Stored records:
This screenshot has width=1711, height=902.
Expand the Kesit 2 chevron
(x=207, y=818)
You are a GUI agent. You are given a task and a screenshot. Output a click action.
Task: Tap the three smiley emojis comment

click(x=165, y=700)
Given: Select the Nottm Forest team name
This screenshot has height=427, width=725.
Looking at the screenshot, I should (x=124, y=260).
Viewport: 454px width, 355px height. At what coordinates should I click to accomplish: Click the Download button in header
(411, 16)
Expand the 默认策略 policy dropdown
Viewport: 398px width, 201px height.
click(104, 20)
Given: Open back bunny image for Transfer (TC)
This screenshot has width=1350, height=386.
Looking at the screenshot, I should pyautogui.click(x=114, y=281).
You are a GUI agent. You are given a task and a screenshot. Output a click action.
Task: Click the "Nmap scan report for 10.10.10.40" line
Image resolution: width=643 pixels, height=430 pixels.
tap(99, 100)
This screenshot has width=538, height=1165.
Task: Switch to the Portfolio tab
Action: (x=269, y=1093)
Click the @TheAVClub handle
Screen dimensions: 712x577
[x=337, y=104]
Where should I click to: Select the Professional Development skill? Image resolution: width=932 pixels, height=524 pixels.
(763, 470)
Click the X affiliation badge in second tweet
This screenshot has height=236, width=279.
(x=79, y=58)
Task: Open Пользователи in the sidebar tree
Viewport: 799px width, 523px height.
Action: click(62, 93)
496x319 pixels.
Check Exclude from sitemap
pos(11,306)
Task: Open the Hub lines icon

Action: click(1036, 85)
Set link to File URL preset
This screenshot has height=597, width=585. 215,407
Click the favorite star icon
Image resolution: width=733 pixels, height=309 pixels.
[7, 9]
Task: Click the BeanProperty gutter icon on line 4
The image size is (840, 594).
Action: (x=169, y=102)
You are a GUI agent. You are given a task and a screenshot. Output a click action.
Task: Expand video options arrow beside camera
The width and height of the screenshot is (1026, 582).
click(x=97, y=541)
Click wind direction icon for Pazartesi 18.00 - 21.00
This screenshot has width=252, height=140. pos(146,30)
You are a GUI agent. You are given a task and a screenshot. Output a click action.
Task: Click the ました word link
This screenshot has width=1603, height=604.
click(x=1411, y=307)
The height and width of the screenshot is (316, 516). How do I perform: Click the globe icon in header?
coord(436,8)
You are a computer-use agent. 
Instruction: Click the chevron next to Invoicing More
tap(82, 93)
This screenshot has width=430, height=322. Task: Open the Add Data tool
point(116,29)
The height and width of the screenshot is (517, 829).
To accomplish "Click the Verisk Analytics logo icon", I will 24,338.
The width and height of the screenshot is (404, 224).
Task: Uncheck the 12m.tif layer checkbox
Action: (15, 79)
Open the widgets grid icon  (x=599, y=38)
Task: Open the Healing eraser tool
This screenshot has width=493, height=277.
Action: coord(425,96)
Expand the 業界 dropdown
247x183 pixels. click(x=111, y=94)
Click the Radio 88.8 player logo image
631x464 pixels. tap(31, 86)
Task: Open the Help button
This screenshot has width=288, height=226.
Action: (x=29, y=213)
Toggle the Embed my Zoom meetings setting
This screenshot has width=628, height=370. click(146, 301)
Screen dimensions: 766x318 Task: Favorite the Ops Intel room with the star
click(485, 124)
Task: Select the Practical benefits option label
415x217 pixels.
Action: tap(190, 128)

TASK PROMPT: Retype the records above exactly.

SOLVED EXERCISE:
This screenshot has width=1711, height=902.
Expand the Kesit 2 chevron
(x=207, y=818)
You are a GUI agent. You are given a task and a screenshot. Output a click action.
Task: Tap the three smiley emojis comment

click(x=165, y=700)
Given: Select the Nottm Forest team name
This screenshot has height=427, width=725.
Looking at the screenshot, I should (x=124, y=260).
Viewport: 454px width, 355px height. At what coordinates should I click to accomplish: Click the Download button in header
(411, 16)
Expand the 默认策略 policy dropdown
Viewport: 398px width, 201px height.
click(104, 20)
Given: Open back bunny image for Transfer (TC)
This screenshot has width=1350, height=386.
Looking at the screenshot, I should pyautogui.click(x=114, y=281).
You are a GUI agent. You are given a task and a screenshot. Output a click action.
Task: Click the "Nmap scan report for 10.10.10.40" line
Image resolution: width=643 pixels, height=430 pixels.
tap(99, 100)
This screenshot has width=538, height=1165.
Task: Switch to the Portfolio tab
Action: (x=269, y=1093)
Click the @TheAVClub handle
Screen dimensions: 712x577
[x=337, y=104]
Where should I click to: Select the Professional Development skill? Image resolution: width=932 pixels, height=524 pixels.
(763, 470)
Click the X affiliation badge in second tweet
This screenshot has height=236, width=279.
(x=79, y=58)
Task: Open Пользователи in the sidebar tree
Viewport: 799px width, 523px height.
Action: click(62, 93)
496x319 pixels.
Check Exclude from sitemap
pos(11,306)
Task: Open the Hub lines icon

Action: click(1036, 85)
Set link to File URL preset
This screenshot has height=597, width=585. 215,407
Click the favorite star icon
Image resolution: width=733 pixels, height=309 pixels.
[7, 9]
Task: Click the BeanProperty gutter icon on line 4
The image size is (840, 594).
Action: (x=169, y=102)
You are a GUI agent. You are given a task and a screenshot. Output a click action.
Task: Expand video options arrow beside camera
The width and height of the screenshot is (1026, 582).
click(x=97, y=541)
Click wind direction icon for Pazartesi 18.00 - 21.00
This screenshot has width=252, height=140. pos(146,30)
You are a GUI agent. You are given a task and a screenshot. Output a click action.
Task: Click the ました word link
This screenshot has width=1603, height=604.
click(x=1411, y=307)
The height and width of the screenshot is (316, 516). How do I perform: Click the globe icon in header?
coord(436,8)
You are a computer-use agent. 
Instruction: Click the chevron next to Invoicing More
tap(82, 93)
This screenshot has width=430, height=322. Task: Open the Add Data tool
point(116,29)
The height and width of the screenshot is (517, 829).
To accomplish "Click the Verisk Analytics logo icon", I will 24,338.
The width and height of the screenshot is (404, 224).
Task: Uncheck the 12m.tif layer checkbox
Action: (15, 79)
Open the widgets grid icon  (x=599, y=38)
Task: Open the Healing eraser tool
This screenshot has width=493, height=277.
Action: coord(425,96)
Expand the 業界 dropdown
247x183 pixels. click(x=111, y=94)
Click the Radio 88.8 player logo image
631x464 pixels. tap(31, 86)
Task: Open the Help button
This screenshot has width=288, height=226.
Action: (x=29, y=213)
Toggle the Embed my Zoom meetings setting
This screenshot has width=628, height=370. click(146, 301)
Screen dimensions: 766x318 Task: Favorite the Ops Intel room with the star
click(485, 124)
Task: Select the Practical benefits option label
415x217 pixels.
Action: tap(190, 128)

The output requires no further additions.